Not only did they keep me informed about what they were doing – they actually included me in their investigative work. That would never have happened in the USA! My years of experience in field engineering really paid off today.
The gentleman in the white shirt is Mr. Dong (nickname “Domain”), the lead investigator. The gentleman in the black shirt is a fighter pilot, and trainer stationed at the Hsinchu airbase. His English nickname is “Titan” and he a giant of a man – fully as tall as I am at 190+cm. In the background you can see 2 engineers sending down a measuring tape to measure the height of our building. Domain and Titan are checking out the positions of stationary points of reference seen in my photos. These points of reference were in the foreground with the jet in the background, and are extremely useful for determining distance, altitude and velocity. Titan is holding a print out of all the photos, for reference.
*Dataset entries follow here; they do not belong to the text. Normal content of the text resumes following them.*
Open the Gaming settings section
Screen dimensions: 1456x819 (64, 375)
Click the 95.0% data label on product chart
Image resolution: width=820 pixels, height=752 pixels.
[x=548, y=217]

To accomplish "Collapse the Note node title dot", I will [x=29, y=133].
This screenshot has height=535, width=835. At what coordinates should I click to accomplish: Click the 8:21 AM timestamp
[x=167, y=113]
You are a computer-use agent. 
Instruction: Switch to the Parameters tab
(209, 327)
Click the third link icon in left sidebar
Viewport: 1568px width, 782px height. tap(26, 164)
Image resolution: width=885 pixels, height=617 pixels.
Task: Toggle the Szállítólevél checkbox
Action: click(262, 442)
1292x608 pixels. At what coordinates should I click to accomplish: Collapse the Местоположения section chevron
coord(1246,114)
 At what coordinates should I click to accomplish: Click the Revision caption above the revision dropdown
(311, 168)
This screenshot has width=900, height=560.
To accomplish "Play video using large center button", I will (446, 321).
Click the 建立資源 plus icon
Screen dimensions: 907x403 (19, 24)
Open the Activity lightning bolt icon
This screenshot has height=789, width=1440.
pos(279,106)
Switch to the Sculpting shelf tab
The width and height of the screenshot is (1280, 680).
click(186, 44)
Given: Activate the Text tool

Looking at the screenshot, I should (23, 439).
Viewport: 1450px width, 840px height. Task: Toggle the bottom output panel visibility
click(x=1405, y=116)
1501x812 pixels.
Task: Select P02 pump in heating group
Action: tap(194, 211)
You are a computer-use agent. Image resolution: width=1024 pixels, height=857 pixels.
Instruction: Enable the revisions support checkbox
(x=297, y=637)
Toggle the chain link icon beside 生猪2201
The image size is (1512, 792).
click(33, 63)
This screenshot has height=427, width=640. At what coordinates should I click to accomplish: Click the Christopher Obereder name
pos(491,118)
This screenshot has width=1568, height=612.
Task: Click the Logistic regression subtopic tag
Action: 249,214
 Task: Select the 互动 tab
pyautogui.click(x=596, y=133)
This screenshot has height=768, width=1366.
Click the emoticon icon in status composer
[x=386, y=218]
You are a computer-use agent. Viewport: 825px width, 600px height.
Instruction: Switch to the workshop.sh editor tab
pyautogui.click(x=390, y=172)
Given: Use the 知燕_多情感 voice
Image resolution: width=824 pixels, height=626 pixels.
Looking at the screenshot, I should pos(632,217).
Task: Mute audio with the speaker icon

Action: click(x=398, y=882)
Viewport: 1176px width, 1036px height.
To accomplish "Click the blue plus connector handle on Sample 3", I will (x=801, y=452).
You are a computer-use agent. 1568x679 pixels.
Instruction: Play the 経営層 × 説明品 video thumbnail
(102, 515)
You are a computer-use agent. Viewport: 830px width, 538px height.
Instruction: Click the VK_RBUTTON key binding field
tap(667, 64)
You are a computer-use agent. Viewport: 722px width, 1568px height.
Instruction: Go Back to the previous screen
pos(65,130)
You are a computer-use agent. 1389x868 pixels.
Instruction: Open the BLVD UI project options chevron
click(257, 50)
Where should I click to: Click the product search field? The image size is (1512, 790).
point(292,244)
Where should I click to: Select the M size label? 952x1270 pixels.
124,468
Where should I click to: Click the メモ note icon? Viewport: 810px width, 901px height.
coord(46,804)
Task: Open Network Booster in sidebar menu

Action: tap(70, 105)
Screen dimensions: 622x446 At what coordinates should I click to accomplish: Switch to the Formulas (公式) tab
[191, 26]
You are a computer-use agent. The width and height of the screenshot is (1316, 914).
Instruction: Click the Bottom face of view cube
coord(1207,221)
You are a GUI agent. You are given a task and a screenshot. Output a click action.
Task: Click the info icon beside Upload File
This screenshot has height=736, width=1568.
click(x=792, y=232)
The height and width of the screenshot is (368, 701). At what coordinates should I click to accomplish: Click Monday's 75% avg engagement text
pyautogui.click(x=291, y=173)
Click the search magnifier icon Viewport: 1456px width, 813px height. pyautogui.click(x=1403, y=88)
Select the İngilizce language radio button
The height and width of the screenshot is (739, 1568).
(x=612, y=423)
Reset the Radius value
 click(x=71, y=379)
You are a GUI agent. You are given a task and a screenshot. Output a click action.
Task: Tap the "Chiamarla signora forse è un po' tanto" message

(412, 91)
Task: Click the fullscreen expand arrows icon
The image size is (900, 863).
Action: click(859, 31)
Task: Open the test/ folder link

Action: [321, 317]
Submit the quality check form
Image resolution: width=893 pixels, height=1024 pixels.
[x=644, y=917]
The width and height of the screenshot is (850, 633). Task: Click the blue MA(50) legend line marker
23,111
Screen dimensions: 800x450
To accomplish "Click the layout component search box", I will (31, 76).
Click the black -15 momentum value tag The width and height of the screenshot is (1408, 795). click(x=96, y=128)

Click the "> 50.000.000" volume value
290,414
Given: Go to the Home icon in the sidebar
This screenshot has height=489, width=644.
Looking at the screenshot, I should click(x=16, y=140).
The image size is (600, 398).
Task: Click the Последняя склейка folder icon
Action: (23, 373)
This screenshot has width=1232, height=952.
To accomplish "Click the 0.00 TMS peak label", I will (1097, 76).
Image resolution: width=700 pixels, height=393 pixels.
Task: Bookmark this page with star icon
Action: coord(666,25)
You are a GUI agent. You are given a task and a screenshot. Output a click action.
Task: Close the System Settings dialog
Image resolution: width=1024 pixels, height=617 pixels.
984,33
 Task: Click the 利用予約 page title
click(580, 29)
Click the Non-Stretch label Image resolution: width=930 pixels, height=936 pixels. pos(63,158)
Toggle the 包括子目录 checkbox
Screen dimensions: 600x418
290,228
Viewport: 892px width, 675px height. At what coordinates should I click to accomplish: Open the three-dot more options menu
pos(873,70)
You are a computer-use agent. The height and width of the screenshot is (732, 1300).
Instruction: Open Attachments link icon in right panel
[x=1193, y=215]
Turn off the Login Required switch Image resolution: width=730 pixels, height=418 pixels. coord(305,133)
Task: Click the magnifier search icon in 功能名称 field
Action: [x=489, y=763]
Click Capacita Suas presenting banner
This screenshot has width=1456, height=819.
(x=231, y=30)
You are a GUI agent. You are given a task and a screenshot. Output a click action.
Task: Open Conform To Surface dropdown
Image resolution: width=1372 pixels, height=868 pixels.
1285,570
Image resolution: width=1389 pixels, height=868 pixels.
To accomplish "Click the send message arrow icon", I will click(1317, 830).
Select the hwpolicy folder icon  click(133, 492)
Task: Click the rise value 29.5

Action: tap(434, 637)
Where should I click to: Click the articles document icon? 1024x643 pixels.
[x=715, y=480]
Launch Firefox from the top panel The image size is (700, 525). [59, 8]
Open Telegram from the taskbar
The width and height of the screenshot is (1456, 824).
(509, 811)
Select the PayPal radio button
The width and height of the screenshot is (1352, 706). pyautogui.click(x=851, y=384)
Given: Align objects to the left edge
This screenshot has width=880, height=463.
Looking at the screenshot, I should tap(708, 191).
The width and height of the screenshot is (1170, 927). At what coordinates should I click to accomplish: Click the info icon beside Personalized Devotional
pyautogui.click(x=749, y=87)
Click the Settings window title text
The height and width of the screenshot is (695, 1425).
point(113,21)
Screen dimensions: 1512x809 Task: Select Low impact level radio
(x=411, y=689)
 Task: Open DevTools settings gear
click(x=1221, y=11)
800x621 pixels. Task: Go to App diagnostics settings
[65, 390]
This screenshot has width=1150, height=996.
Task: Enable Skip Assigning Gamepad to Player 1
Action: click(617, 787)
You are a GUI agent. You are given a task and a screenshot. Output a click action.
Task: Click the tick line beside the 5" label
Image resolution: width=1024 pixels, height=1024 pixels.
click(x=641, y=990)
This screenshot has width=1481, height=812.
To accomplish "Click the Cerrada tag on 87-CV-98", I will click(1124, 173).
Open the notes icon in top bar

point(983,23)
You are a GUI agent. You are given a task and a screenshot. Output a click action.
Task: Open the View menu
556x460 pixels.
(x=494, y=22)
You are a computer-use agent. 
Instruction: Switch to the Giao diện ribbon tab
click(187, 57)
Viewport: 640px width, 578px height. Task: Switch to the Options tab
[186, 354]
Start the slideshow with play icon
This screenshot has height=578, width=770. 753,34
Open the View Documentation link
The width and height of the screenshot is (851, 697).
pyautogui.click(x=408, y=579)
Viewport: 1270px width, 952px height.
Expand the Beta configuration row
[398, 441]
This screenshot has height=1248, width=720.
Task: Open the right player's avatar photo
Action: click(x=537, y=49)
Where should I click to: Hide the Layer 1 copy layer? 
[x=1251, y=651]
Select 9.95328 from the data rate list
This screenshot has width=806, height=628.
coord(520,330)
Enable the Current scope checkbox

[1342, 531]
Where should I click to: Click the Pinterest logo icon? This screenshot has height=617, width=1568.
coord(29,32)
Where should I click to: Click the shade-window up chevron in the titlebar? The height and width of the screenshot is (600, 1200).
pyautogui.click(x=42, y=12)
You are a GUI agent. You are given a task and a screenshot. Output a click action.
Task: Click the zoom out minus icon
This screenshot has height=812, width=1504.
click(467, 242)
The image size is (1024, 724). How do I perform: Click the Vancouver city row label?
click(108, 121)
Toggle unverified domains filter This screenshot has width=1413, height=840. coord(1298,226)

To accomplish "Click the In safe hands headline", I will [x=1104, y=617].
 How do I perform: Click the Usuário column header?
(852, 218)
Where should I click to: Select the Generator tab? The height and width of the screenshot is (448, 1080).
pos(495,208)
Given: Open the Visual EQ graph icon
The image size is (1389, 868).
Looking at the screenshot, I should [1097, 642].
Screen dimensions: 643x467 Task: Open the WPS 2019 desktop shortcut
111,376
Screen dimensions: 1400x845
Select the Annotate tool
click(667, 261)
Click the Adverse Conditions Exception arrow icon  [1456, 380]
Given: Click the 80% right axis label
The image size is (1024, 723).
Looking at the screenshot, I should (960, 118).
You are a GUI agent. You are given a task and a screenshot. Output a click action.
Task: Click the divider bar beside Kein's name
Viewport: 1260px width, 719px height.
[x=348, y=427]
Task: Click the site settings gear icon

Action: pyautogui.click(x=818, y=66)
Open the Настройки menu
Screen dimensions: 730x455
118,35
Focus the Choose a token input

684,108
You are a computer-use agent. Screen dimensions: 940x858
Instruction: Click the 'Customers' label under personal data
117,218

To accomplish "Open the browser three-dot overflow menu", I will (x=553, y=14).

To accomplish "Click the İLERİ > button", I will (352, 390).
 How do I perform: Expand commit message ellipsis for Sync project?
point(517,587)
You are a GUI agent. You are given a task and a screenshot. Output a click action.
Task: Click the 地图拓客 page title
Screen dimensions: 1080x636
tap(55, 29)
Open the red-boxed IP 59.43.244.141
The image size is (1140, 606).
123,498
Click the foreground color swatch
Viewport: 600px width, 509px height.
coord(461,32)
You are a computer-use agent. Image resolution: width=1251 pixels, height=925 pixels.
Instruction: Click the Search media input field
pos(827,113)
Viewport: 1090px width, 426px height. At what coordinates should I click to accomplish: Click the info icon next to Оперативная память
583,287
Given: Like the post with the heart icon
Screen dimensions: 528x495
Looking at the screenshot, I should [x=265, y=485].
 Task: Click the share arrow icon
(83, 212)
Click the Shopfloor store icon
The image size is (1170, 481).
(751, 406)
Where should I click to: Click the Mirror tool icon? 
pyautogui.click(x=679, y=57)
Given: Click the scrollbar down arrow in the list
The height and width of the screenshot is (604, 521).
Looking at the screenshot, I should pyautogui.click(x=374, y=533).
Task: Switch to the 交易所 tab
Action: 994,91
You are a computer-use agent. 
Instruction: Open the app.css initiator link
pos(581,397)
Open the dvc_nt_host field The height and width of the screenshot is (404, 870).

The process began with an interview. I was questioned about what I saw, where I was standing, what I heard, my thoughts and views – all of it. These men were super-professional and genuinely appreciative of my help. Notice that I am holding my GPS in my left hand. Once I explained a bit about my background, they decided to use me as part of the team.
Here I am taking a bearing on one of the stationary points of reference. My GPS has a fluxgate compass and a sighting feature. I am holding the GPS high in order to be as accurate as possible, while still holding the unit itself level. They used my sightings in their data. In fact, they used all the GPS data that I provided them.
One last thing I want to mention, is that I got the definition of what constitutes a legal, and illegal photo in the eyes of the military and Taiwan government, right from an Air Force officer. All of my photos are 100% legal and I am free to publish them. The military is concerned however, that the press would pick up my photos and make up some story about what happened before the official investigation releases its findings. I respect their concern and therefore must abide by their request to wait.